I was mainly referring to what appeared to be stonewalling when I was responding to a couple of your earlier posts. The "playground" remark makes no sense at all, especially if you're honestly taking no side in this debate. You made a few criticisms which seemed a bit one-sided, making it seem as if you were taking a side against legalization or at least leaning towards that position.

As for pointing out that US drug consumption funds violence in the drug trade, I think it's an irrelevant argument in a debate about the legalization of marijuana. (We're not talking about heroin, cocaine, meth, or anything else, not the whole "drug trade.")

Besides, the argument can be made that it's Prohibition which leads to the violence, not the drug consumption in and of itself. We learned that back in the days when we had Prohibition on alcohol.




Musicmystery -> RE: NY Times calls for National Marijuana Legalization (7/30/2014 7:16:03 AM)


quote:

ORIGINAL: cloudboy
Sorry, your position is hard to figure out.

Here's a clue.

When someone says "Should it be illegal? I don't know," that's a good indication that the poster has no "side" in this debate.

Don't they teach language skills in schools these days?
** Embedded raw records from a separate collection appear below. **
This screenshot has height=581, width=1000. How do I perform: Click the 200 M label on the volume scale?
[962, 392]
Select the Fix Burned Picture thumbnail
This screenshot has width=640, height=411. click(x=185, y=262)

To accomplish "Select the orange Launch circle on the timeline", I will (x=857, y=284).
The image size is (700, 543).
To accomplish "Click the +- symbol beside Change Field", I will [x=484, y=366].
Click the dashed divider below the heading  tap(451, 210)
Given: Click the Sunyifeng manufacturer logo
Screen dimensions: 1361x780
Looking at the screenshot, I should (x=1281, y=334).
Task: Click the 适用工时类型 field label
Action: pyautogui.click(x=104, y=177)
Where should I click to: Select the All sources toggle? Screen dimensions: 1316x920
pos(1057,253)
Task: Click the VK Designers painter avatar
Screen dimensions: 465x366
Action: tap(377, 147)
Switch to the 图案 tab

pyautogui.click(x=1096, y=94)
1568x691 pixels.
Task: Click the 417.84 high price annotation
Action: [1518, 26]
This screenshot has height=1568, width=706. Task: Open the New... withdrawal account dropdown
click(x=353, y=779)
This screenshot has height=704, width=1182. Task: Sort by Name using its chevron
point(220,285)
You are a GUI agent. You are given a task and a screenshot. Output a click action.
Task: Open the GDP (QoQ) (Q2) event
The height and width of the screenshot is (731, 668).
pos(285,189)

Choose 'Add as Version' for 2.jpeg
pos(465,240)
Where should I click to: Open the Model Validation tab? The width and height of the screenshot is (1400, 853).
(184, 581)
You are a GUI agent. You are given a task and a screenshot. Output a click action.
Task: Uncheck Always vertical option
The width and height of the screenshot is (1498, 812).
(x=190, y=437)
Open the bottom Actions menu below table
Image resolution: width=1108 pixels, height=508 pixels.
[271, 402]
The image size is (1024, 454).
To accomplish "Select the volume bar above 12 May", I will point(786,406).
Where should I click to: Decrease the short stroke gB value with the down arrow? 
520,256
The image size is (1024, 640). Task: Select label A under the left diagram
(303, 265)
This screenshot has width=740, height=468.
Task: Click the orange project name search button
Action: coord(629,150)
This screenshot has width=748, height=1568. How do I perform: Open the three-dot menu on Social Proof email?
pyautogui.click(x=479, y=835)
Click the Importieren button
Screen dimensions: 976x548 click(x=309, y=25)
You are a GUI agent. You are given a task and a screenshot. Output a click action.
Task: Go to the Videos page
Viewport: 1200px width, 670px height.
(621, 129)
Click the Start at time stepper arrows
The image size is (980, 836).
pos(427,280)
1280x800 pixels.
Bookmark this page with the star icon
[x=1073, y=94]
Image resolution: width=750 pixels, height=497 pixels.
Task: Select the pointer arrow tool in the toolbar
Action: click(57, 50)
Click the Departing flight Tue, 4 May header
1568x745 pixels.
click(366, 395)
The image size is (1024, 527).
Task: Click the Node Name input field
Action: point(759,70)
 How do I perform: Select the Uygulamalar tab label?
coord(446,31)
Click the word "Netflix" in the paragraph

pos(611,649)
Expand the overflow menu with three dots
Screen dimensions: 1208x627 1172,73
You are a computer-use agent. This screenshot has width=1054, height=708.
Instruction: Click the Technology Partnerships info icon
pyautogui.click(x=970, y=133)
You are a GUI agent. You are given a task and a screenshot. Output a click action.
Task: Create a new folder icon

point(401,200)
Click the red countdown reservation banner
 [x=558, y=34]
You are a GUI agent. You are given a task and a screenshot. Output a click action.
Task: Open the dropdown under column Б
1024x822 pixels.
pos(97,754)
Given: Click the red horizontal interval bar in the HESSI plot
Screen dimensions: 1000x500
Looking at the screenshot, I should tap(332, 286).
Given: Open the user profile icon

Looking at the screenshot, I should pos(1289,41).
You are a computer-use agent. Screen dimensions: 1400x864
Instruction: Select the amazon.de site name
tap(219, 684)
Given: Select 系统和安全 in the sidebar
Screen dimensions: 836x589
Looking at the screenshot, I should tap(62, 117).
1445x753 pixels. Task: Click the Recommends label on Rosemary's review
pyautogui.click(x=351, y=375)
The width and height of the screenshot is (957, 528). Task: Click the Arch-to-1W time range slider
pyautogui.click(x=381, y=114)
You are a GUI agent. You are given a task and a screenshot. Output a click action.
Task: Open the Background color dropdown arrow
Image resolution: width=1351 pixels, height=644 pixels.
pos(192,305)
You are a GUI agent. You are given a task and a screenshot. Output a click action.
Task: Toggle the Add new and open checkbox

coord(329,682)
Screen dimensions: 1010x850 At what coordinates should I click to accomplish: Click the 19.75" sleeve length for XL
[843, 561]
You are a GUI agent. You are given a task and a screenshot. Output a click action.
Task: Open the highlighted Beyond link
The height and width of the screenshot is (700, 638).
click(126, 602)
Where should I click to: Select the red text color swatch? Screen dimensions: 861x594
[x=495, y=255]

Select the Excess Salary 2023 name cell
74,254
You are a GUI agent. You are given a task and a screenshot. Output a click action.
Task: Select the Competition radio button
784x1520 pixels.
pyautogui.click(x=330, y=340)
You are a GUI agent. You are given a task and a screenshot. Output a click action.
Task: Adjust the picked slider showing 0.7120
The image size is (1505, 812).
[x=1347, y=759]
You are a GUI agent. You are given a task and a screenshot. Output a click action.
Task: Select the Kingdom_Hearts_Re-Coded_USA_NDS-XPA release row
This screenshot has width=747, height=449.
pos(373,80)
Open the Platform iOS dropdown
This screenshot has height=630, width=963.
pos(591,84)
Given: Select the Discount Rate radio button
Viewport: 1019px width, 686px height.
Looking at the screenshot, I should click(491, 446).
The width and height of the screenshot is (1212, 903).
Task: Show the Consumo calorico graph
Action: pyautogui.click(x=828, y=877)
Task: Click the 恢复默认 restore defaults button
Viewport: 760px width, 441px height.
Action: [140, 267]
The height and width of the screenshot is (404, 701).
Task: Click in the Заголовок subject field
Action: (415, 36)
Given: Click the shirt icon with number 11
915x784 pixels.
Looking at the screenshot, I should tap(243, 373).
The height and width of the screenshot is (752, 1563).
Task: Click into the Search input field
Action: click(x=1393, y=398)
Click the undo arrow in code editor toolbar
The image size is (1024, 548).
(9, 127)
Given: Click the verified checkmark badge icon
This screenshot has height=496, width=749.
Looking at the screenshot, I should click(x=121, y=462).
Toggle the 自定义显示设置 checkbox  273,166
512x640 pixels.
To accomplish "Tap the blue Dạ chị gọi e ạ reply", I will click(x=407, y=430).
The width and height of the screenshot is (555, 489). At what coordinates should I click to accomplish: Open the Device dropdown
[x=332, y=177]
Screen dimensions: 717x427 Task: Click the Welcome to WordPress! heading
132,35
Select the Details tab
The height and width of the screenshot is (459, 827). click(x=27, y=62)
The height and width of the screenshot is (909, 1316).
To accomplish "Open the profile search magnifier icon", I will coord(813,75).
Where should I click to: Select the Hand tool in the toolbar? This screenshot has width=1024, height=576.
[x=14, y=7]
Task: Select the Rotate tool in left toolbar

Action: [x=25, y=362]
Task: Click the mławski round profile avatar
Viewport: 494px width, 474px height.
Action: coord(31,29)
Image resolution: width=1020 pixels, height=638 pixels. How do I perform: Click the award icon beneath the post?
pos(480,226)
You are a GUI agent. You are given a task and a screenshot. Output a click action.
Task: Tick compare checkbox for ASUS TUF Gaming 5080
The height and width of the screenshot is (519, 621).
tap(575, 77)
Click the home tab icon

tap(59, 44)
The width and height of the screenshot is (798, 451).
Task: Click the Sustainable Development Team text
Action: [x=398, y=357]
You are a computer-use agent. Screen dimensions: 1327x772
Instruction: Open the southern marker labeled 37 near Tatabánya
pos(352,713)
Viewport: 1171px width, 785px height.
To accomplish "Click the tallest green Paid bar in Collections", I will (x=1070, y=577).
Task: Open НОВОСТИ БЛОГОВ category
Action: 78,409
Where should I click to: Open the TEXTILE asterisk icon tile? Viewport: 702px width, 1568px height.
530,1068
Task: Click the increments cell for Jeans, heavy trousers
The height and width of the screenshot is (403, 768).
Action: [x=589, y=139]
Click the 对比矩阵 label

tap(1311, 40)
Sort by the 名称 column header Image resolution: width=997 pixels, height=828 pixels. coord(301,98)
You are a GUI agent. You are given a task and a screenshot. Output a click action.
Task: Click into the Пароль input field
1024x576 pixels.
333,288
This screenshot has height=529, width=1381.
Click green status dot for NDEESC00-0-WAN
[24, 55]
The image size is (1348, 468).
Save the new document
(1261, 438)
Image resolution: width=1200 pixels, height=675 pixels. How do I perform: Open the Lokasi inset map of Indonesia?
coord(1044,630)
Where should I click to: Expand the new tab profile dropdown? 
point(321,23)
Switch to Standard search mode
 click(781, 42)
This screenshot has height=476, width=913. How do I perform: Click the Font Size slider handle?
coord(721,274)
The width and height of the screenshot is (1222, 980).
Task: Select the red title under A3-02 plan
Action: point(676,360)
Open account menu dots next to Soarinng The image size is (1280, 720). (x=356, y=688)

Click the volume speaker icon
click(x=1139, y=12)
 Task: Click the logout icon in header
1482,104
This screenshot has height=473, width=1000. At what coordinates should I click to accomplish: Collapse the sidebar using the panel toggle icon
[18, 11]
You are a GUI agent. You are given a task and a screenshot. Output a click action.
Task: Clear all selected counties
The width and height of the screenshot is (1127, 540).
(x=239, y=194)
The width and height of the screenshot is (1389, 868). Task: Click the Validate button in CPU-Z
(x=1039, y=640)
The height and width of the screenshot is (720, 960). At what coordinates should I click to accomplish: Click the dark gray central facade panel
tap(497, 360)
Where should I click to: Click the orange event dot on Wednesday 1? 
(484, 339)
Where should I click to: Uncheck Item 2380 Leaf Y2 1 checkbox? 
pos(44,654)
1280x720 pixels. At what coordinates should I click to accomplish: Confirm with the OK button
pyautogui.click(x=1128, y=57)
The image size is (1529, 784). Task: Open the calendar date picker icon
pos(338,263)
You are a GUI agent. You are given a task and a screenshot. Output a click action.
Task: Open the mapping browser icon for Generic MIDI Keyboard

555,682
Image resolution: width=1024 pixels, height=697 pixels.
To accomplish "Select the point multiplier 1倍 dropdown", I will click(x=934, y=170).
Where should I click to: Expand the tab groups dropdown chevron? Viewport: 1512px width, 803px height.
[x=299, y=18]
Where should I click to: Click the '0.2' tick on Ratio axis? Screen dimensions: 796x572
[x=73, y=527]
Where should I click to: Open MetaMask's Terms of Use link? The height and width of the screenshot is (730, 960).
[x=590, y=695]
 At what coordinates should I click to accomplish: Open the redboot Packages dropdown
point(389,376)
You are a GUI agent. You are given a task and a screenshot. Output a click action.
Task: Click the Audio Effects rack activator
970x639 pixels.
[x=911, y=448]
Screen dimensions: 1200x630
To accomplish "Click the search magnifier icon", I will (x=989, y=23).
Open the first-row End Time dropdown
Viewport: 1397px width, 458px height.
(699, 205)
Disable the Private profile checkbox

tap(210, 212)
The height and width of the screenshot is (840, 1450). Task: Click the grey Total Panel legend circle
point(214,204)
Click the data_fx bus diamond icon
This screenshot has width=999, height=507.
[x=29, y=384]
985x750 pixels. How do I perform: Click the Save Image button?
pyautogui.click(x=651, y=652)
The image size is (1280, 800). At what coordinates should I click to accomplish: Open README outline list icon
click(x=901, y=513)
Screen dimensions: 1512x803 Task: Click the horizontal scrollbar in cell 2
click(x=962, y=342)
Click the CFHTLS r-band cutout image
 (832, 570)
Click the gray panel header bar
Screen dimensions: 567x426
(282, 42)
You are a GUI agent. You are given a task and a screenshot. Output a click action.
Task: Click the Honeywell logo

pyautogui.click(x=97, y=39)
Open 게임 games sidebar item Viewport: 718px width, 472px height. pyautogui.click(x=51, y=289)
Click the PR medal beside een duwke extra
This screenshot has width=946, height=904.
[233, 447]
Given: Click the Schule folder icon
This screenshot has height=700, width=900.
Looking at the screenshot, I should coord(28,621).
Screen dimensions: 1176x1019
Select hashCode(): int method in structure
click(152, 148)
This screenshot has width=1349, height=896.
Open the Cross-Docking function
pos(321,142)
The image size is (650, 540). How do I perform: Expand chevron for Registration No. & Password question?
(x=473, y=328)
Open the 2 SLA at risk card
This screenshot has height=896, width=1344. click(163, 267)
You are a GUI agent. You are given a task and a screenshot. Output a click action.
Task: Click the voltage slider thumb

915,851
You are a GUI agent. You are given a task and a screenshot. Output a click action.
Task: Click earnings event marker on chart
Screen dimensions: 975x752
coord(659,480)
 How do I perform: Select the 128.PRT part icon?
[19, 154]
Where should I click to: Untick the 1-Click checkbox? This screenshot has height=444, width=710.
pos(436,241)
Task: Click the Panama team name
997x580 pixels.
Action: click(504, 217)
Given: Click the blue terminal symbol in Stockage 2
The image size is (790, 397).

Everyone reads what they "think" instead of what's there.




Musicmystery -> RE: NY Times calls for National Marijuana Legalization (7/30/2014 7:29:48 AM)

quote:

ORIGINAL: Zonie63


quote:

ORIGINAL: Musicmystery

What exactly is naive, silly, or irresponsible about pointing out the US drug consumption funds violence in the drug trade?

Because there's plenty naive and irresponsible about pretending it's not there.

AND, as long as you're digging up posts, check out the one early on where I make it clear I don't have a side in this debate.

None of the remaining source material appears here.